══ Excerpt provided ══

Outgoing Gov. Andrew Cuomo of New York has been without his dog Captain ever since moving out of the governor’s mansion last week, Albany’s Times Union reported.
Monday was Cuomo’s last day in office. On August 10, he announced his resignation with two weeks’ notice amid the fallout from accusations of sexual harassment from 11 women, whose accounts were corroborated in a 165-page report from New York Attorney General Letitia James.
Cuomo has been staying with one of his sisters ever since leaving the mansion in Albany, but staff at the residence were asked “if anyone would like to keep his dog,” the Times Union reported.
Captain has “nipped a few people” at the mansion since being adopted in 2018. Two state-police sources who spoke with the Times Union said, “A mansion staffer recently took the dog home for a few days but decided he was too much.”

═══
══ Record excerpts ══

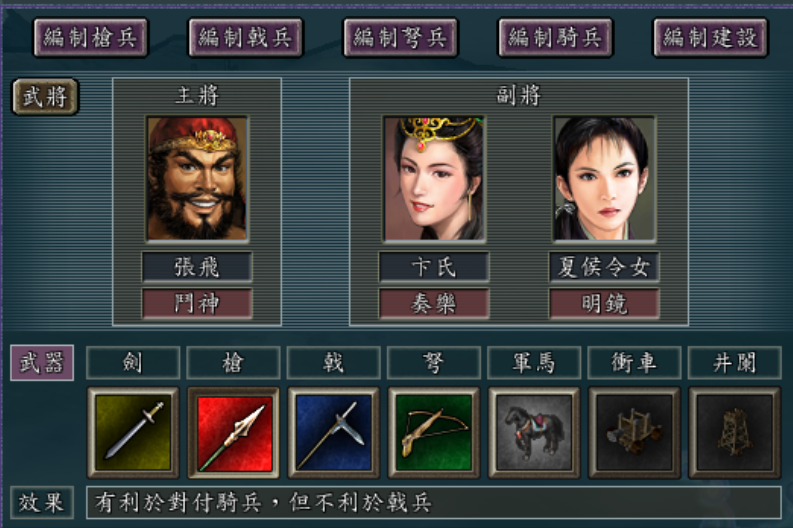
Task: Pick the green crossbow weapon icon
Action: [433, 433]
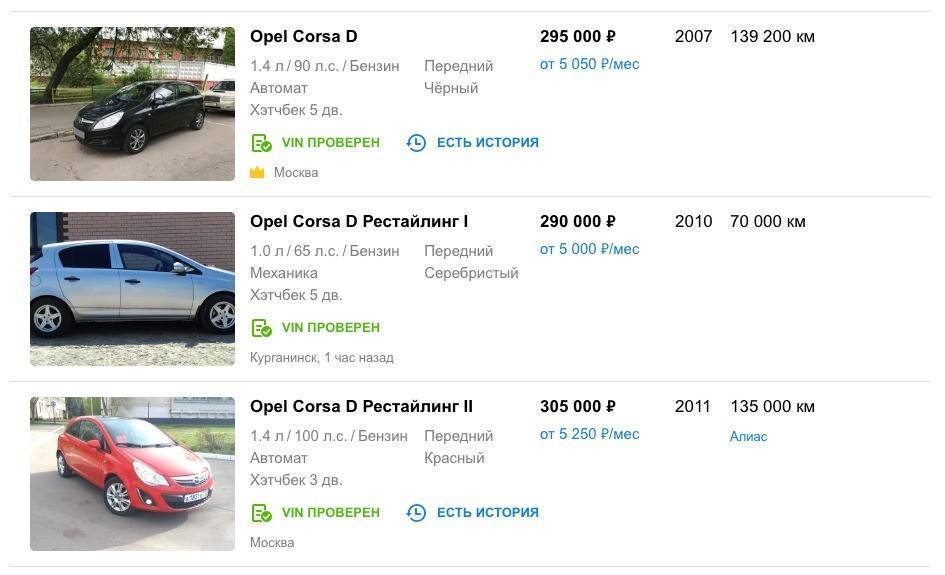Click the 295 000 ₽ price
Viewport: 945px width, 575px height.
[x=577, y=37]
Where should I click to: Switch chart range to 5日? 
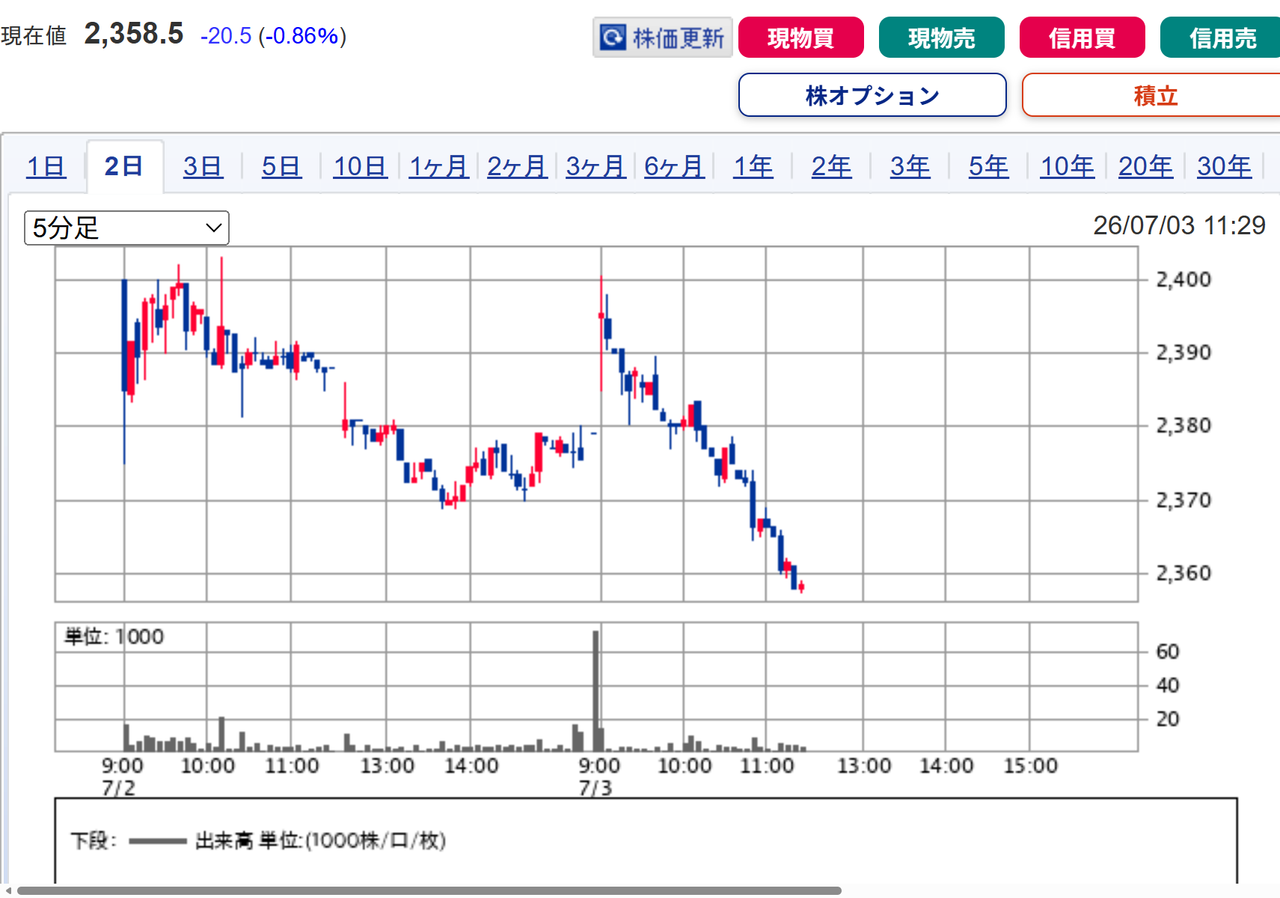[281, 166]
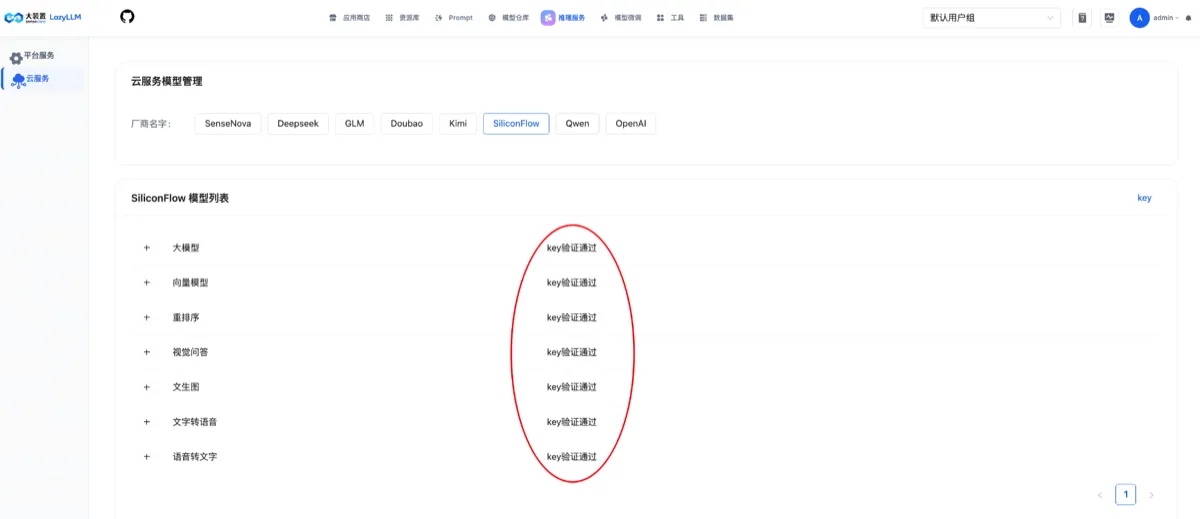Viewport: 1200px width, 519px height.
Task: Click the LazyLLM logo
Action: coord(43,17)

═══

=== What you will do ===
Quote the article about Cuomo's dog verbatim, starting with "Monday was Cuomo’s" and going on through "General Letitia James.". The entries have nothing to do with the article about Cuomo's dog.

=== Solution ===
Monday was Cuomo’s last day in office. On August 10, he announced his resignation with two weeks’ notice amid the fallout from accusations of sexual harassment from 11 women, whose accounts were corroborated in a 165-page report from New York Attorney General Letitia James.